Part III: Deep Reinforcement Learning

  1. Reviewing main concepts in deep learning
    • Universal approximation theorem
    • Deep neural networks
      • Training a neural net via gradient descent
      • Reviewing neural network implementation in PyTorch
  2. Preliminaries of Deep Reinforcement Learning
    • Function approximation
      • Space reduction via function approximation
    • Simple function approximator
    • Deep neural networks as function approximators
    • Looking into a new example
  3. Deep off-policy reinforcement learning
    • Value networks: value function approximation via deep neural networks
    • Deep Q-learning and Deep Q-networks (DQNs)
    • Properties of deep Q-learning: sample efficiency and instability
    • Visiting our new example
  4. Deep on-policy methods
    • Policy networks: policy approximation via deep neural networks
    • Policy gradient methods
      • Direct policy update
      • Properties of deep policy networks: sample inefficiency versus stability
    • Trust Region Policy Optimization (TRPO)
      • Constraining policy update via Kullback-Leibler divergence
      • Idea of surrogate objective function
    • Proximal Policy Optimization (PPO)
      • Clipping
      • Complexity of PPO
    • Revisiting our new example
  5. Actor-Critic Methods
    • Advantage Actor Critic (A2C)
    • TRPO and PPO with value network
    • Deterministic Policy Gradient
      • Deep Deterministic Policy Gradient (DDPG)
    • Soft Actor Critic (SAC)
    • Extensions and modification
  6. Applications and advancements of deep reinforcement learning
    • Looking into some successful examples: Alpha-Go, Alpha-Zero, Pluribus, and OpenAI Five
    • Sample applications of deep reinforcement learning and project poster session
    • Recent advancements in deep reinforcement learning

Course Evaluation

The learning procedure consists of three components:

Component Grade %
Assignments 42% 3 assignment sets
Exam 25% midterm exam
Project 33% selected from predefined set of projects or open-ended
Let's get through them a bit in detail.

Assignment

This is the most important part!
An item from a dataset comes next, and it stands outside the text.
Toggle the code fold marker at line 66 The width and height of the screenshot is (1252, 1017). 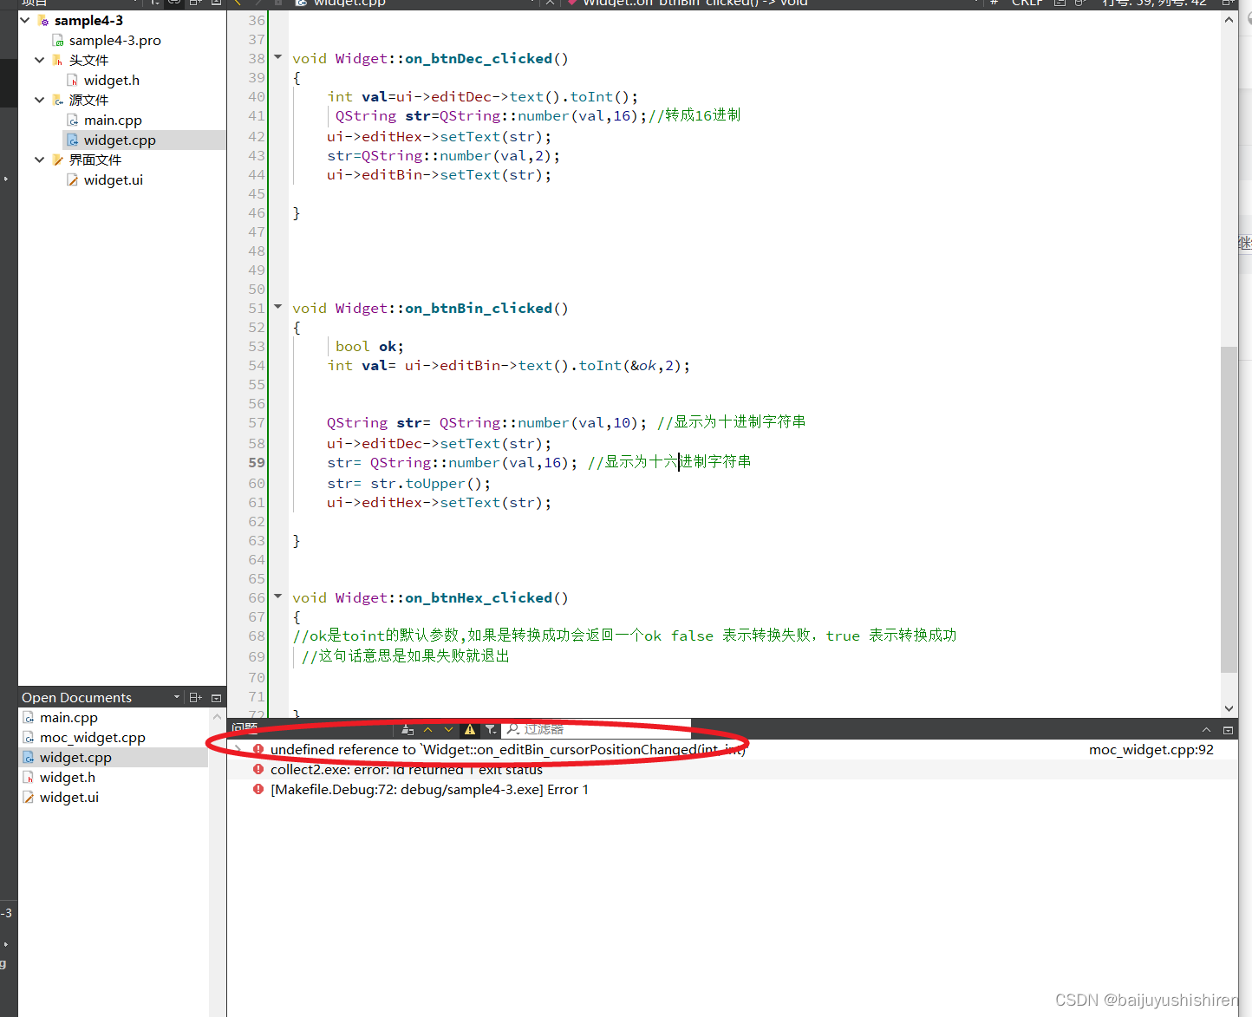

We are learning an applied course and hence should implement whatever we learn. There will be three sets of assignments. Roughly speaking, the first one goes through fundamentals of reinforcement learning. The second assignment gets more serious in terms of implementation and develops your knowledge on tabular reinforcement learning methods. The last one gives you a chance to implement some mini-project on Deep Reinforcement Learning. The assignments will count for 42% of your final mark.

Exam

This will be a theory-side-of-the-course exam. When we are over with Part 2, there will be an exam. The exam will ask questions on theory. There will be of course no programming questions in the exam. The exam will only evaluate the understanding of fundamental concepts and reinforcement learning methods through questions that can be either explained in words or solved simply by hand. This exam will comprise 25% of the total mark.

Course Project

This is the exciting part of the course, where we could challenge ourselves and test the development of our skills. The topic of the project is set to be an application of deep reinforcement learning. The project is designed in advance with its milestones and tasks being clear. Required documents for the project will be shared. You then need to use your knowledge to gradually finish the required tasks by the end of semester. You have further the option to define your own project. An open-ended project must be defined to be of the same level of the predefined projects, with the milestones being clearly specified. The final projects will be presented in the seminar session which holds on the last week.